Data supplied:
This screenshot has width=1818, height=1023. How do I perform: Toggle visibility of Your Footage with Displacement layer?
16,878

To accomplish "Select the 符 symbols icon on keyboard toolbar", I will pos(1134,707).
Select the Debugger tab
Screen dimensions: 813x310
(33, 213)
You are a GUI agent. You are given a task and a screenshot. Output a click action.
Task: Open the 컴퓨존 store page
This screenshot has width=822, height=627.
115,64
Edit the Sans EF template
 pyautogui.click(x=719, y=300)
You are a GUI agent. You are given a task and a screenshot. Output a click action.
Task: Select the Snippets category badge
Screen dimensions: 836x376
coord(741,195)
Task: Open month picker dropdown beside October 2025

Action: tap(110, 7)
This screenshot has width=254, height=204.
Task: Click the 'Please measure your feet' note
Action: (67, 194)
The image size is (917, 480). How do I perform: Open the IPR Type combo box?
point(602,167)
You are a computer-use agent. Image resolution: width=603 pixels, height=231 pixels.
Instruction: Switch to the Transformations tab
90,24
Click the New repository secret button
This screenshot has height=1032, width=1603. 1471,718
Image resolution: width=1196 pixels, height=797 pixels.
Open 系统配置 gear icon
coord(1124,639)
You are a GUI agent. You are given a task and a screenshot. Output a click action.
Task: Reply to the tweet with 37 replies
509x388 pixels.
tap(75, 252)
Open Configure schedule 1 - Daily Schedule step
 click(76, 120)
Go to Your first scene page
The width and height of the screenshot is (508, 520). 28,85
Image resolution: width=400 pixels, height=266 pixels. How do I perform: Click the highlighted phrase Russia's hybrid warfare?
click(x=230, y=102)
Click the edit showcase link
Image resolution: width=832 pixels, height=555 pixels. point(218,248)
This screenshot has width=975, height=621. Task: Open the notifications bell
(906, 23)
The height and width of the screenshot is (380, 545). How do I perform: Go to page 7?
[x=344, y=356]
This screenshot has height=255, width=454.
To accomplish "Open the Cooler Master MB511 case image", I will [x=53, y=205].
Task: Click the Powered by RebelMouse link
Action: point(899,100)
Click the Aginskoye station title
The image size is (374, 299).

Job:
Locate each of the lines above that contains the word "size" and copy those lines. Case counts.

Solution below:
The image size is (917, 480). How do I perform: Open the IPR Type combo box?
The image size is (374, 299).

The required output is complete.